On Thu, Mar 28, 2019 at 1:06 AM Kees Cook <keescook@xxxxxxxxxxxx> wrote:
> On Wed, Mar 27, 2019 at 7:53 AM Joel Fernandes (Google)
> <joel@xxxxxxxxxxxxxxxxx> wrote:
> >
> > struct pid's count is an atomic_t field used as a refcount. Use
> > refcount_t for it which is basically atomic_t but does additional
> > checking to prevent use-after-free bugs. No change in behavior if
> > CONFIG_REFCOUNT_FULL=n.
> >
> > Cc: keescook@xxxxxxxxxxxx
> > Cc: kernel-team@xxxxxxxxxxx
> > Cc: kernel-hardening@xxxxxxxxxxxxxxxxxx
> > Signed-off-by: Joel Fernandes (Google) <joel@xxxxxxxxxxxxxxxxx>
> > [...]
> > diff --git a/kernel/pid.c b/kernel/pid.c
> > index 20881598bdfa..2095c7da644d 100644
> > --- a/kernel/pid.c
> > +++ b/kernel/pid.c
> > @@ -37,7 +37,7 @@
> > #include <linux/init_task.h>
> > #include <linux/syscalls.h>
> > #include <linux/proc_ns.h>
> > -#include <linux/proc_fs.h>
> > +#include <linux/refcount.h>
> > #include <linux/sched/task.h>
> > #include <linux/idr.h>
> >
> > @@ -106,8 +106,8 @@ void put_pid(struct pid *pid)
> > return;
> >
> > ns = pid->numbers[pid->level].ns;
> > - if ((atomic_read(&pid->count) == 1) ||
> > - atomic_dec_and_test(&pid->count)) {
> > + if ((refcount_read(&pid->count) == 1) ||
> > + refcount_dec_and_test(&pid->count)) {
>
> Why is this (and the original code) safe in the face of a race against
> get_pid()? i.e. shouldn't this only use refcount_dec_and_test()? I
> don't see this code pattern anywhere else in the kernel.

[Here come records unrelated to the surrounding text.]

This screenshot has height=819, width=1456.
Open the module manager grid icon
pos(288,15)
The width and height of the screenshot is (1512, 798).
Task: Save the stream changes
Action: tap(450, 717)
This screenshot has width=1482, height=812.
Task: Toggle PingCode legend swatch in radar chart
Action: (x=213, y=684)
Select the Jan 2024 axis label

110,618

Semantically, it doesn't make a difference whether you do this or
leave out the "refcount_read(&pid->count) == 1". If you read a 1 from
refcount_read(), then you have the only reference to "struct pid", and
therefore you want to free it. If you don't get a 1, you have to
atomically drop a reference, which, if someone else is concurrently
also dropping a reference, may leave you with the last reference (in
the case where refcount_dec_and_test() returns true), in which case
you still have to take care of freeing it.

My guess is that the goal of this is to make the "drop last reference"
case a little bit faster by avoiding the cacheline dirtying and the
atomic op, at the expense of an extra memory op and branch every time
we drop a non-final reference. But that's a pretty low-level
optimization, and forking by itself isn't exactly fast... I think the
clean thing to do would be to either move this detail into the
refcount implementation (if it turns out to actually be valuable in at
least a microbenchmark), or just get rid of it. Given the overhead of
fork()/clone(), I would be surprised if you could actually measure
this effect here.

Eric, can you remember the rationale for doing it that way in commit
92476d7fc0326a409ab1d3864a04093a6be9aca7? Am I guessing correctly?